_EXERCISE_.
Report how many lines in the entries below hold the word "will". Your answer is that number alone.

%%

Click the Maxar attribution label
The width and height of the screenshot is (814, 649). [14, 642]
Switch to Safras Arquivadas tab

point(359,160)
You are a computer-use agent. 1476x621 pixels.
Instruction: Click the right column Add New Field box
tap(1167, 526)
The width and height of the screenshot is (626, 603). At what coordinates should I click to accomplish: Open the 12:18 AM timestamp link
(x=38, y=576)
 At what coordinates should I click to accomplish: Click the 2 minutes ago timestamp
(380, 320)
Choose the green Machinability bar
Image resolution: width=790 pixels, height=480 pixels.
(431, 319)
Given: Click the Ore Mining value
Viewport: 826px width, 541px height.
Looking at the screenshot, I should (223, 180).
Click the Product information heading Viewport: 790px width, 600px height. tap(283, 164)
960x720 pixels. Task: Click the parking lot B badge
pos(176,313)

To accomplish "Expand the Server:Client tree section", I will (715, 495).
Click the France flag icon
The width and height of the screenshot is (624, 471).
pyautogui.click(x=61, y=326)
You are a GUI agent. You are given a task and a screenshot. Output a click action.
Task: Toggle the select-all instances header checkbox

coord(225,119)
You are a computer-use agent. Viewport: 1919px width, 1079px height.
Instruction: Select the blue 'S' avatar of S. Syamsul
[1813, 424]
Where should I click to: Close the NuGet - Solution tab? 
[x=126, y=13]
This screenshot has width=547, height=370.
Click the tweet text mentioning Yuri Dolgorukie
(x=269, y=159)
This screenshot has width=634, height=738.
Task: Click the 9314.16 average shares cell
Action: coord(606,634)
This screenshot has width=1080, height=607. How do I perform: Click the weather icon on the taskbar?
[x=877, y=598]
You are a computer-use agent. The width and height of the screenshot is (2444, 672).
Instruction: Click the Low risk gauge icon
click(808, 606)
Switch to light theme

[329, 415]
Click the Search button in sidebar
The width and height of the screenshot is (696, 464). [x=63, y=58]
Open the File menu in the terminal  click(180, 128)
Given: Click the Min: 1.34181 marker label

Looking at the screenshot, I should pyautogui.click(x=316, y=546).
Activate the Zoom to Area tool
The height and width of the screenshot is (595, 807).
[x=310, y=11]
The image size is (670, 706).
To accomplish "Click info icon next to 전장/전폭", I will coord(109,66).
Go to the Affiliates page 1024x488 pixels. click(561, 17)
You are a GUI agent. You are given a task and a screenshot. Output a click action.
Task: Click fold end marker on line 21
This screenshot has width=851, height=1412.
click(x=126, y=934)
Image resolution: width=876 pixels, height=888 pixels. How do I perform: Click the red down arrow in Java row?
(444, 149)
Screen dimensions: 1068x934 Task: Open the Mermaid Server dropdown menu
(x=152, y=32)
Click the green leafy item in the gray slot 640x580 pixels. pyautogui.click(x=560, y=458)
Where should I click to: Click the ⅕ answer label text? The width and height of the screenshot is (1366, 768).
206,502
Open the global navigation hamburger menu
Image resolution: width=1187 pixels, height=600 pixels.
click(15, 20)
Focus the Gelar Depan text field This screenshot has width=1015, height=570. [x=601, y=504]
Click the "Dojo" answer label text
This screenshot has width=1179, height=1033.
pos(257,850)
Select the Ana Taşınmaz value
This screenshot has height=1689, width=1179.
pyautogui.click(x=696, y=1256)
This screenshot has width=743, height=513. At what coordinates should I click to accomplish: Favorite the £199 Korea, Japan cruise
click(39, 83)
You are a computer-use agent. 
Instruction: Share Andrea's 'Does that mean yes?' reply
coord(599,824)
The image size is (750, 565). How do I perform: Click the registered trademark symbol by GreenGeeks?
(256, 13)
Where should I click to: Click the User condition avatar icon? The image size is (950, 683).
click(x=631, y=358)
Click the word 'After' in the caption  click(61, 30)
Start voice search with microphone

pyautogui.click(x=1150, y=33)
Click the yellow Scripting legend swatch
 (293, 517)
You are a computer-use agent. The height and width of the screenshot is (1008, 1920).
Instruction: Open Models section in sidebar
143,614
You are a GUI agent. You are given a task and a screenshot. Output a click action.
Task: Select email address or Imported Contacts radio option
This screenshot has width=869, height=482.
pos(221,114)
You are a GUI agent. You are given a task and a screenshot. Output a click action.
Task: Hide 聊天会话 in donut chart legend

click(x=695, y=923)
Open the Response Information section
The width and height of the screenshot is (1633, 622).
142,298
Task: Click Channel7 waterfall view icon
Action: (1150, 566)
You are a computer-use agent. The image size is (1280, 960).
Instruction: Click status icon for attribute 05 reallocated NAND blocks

%%

_TASK RESPONSE_.
2